Embora não tenha citado diretamente a escola Acadêmicos de Niterói, o posicionamento ocorreu após a repercussão do enredo que homenageou o presidente Luiz Inácio Lula da Silva.
Igreja manifesta preocupação com uso de símbolos religiosos
No comunicado, a Arquidiocese reconhece a importância do Carnaval como expressão legítima da cultura brasileira. Porém, a instituição afirma ver com preocupação a utilização de elementos ligados à fé cristã e à família em contextos que considera desrespeitosos.

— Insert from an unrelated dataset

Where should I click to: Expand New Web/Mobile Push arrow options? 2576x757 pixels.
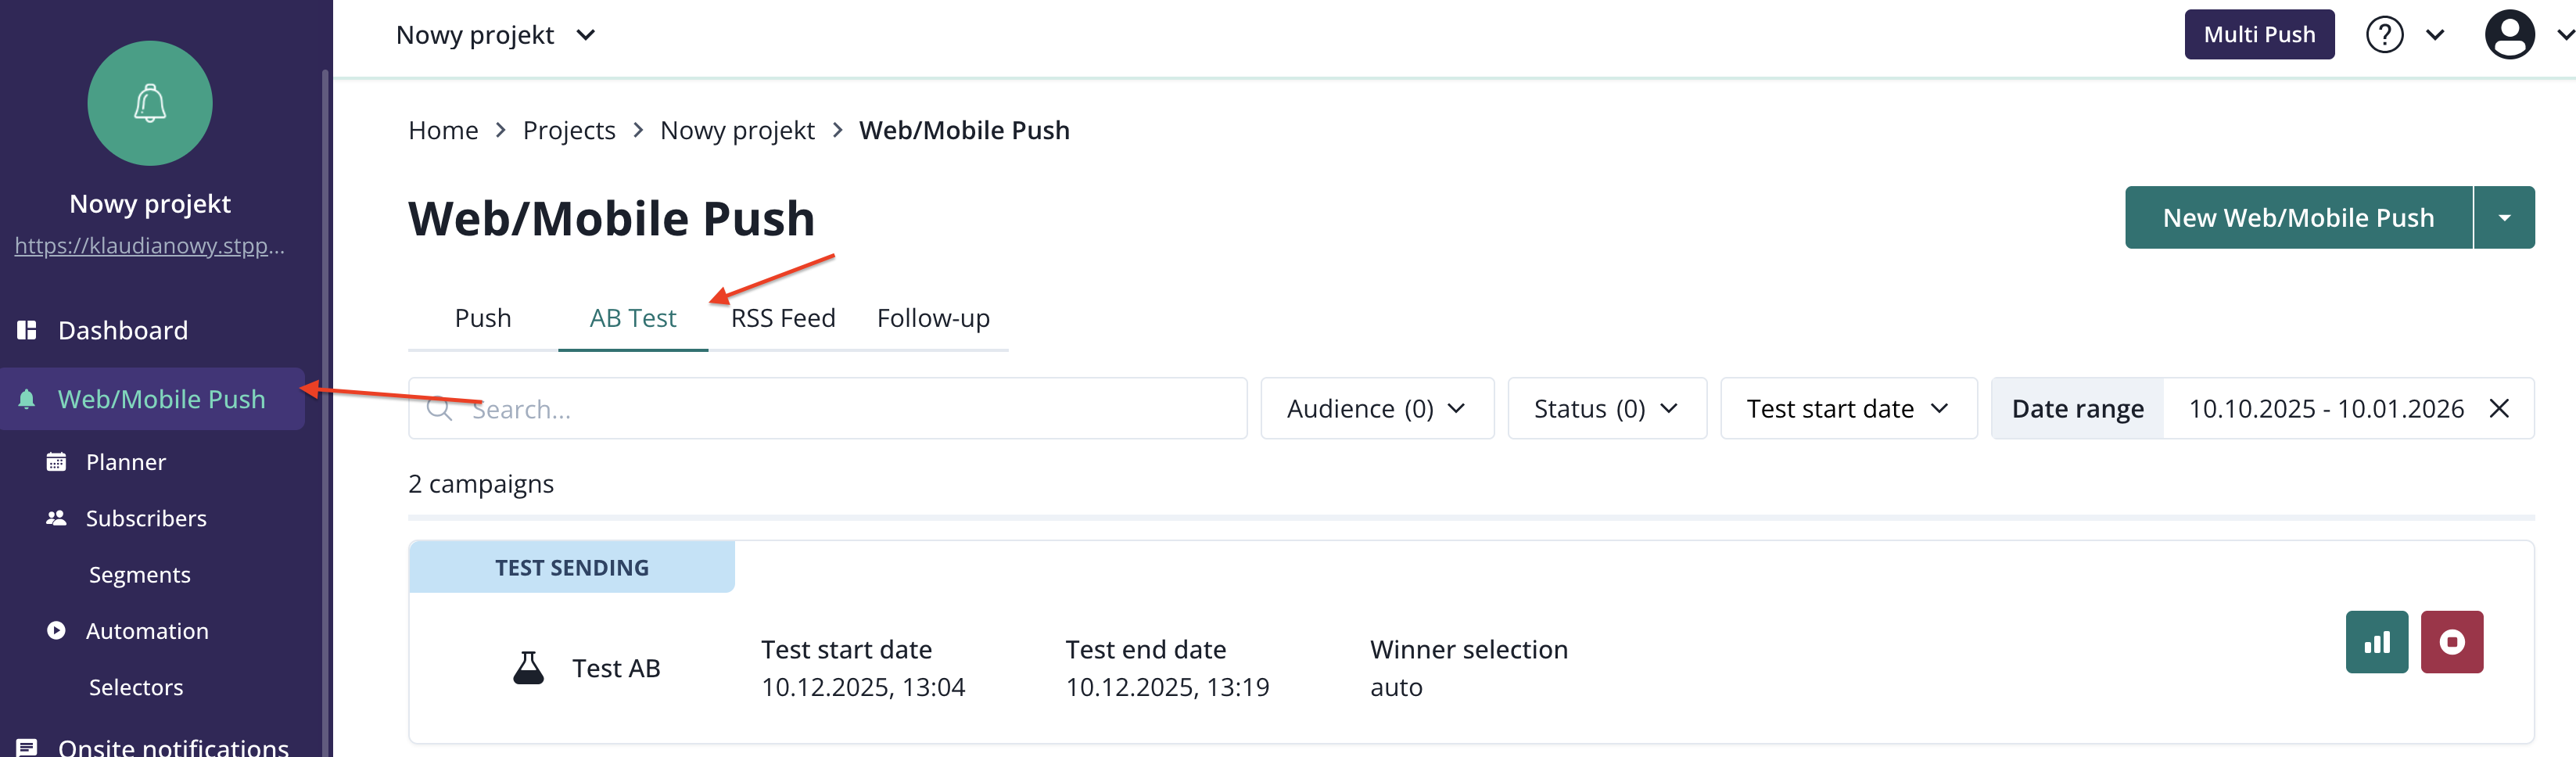[x=2504, y=217]
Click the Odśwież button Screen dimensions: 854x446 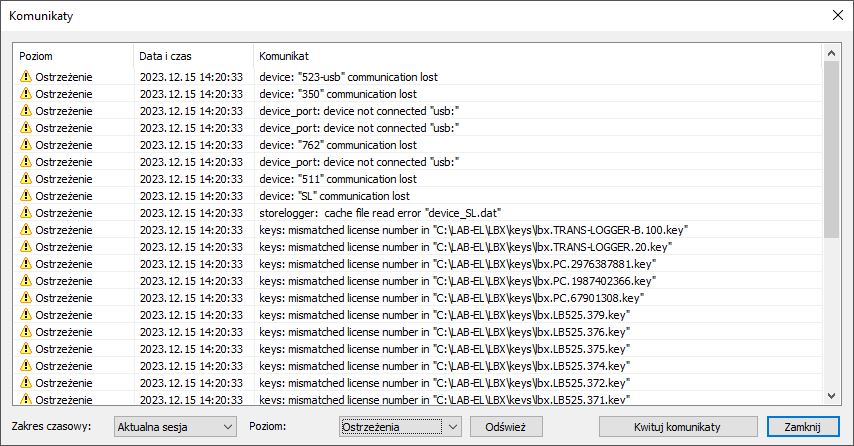point(506,427)
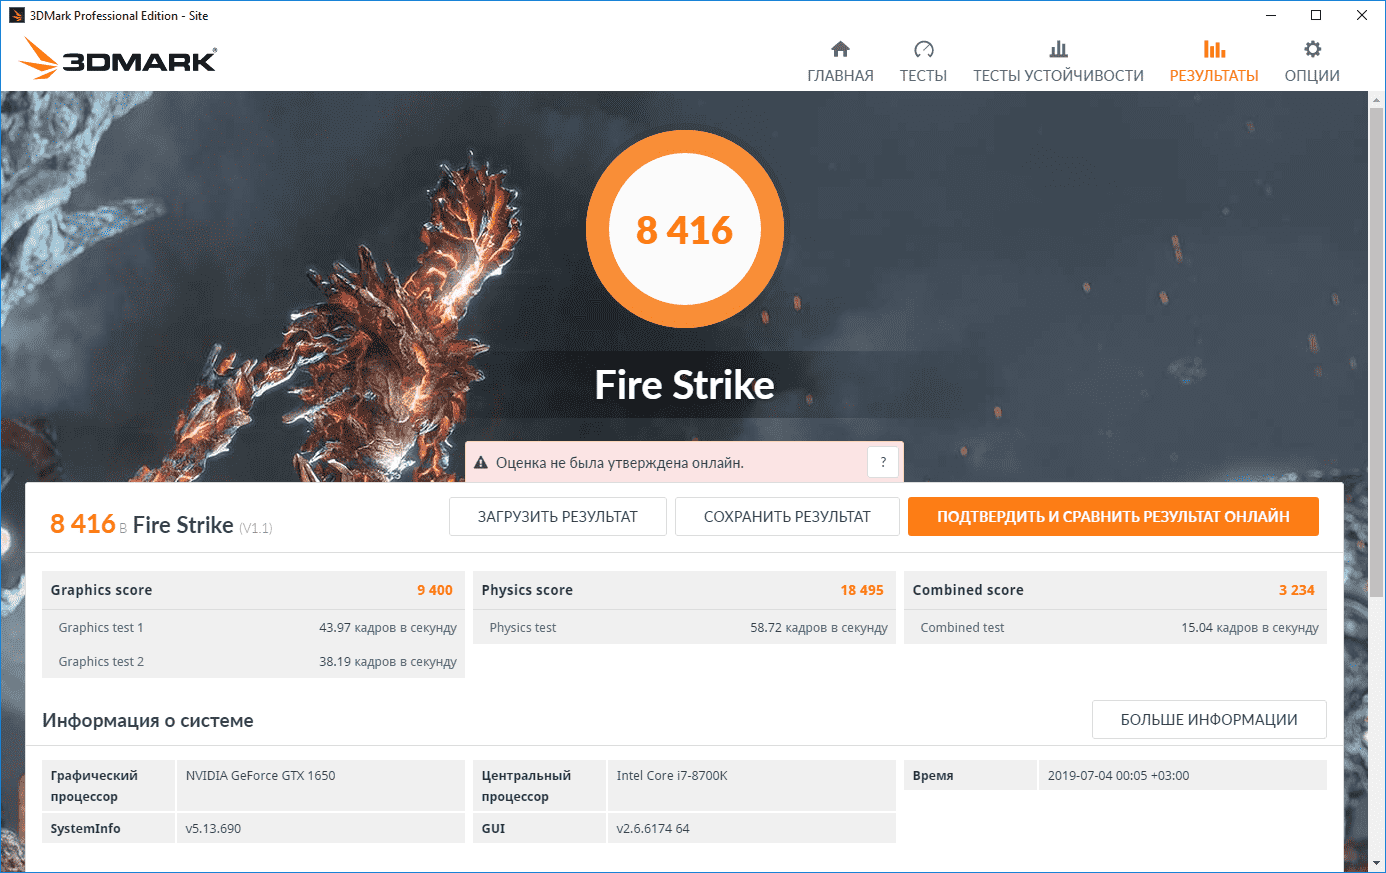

Segundo o texto, manifestações culturais devem preservar o respeito às convicções religiosas profundas e aos valores que estruturam a vida social.
Ala com sátira à “família conservadora” gerou reação
A polêmica ganhou força após a apresentação de uma ala do desfile da Acadêmicos de Niterói intitulada “neoconservadores em conserva”. A performance trouxe integrantes fantasiados como se estivessem dentro de latas, com ilustrações de uma família formada por pai, mãe e filhos.
A escola explicou que a ala fazia referência a grupos que se posicionam contra pautas defendidas por Lula. A representação acabou provocando forte reação de setores políticos e religiosos.
Nota reforça defesa da família e da liberdade religiosa
Na manifestação oficial, a Arquidiocese reiterou apoio às famílias em suas diferentes realidades e destacou o papel das religiões na promoção de valores como solidariedade, educação e cuidado social.
O texto também afirma que ataques ou desrespeitos à fé atingem a consciência de milhões de cidadãos e ressalta que a liberdade de expressão deve caminhar junto com responsabilidade e respeito mútuo.
Igreja pede equilíbrio entre cultura e respeito
Por fim, a Arquidiocese defendeu que a alegria do Carnaval é legítima, mas que eventos culturais possuem limites definidos por regulamentos próprios. Segundo a instituição, esses parâmetros existem para garantir a convivência democrática e a dignidade das pessoas.
A nota conclui defendendo a construção de pontes entre fé, cultura e sociedade, com base no diálogo e no respeito às diferentes convicções.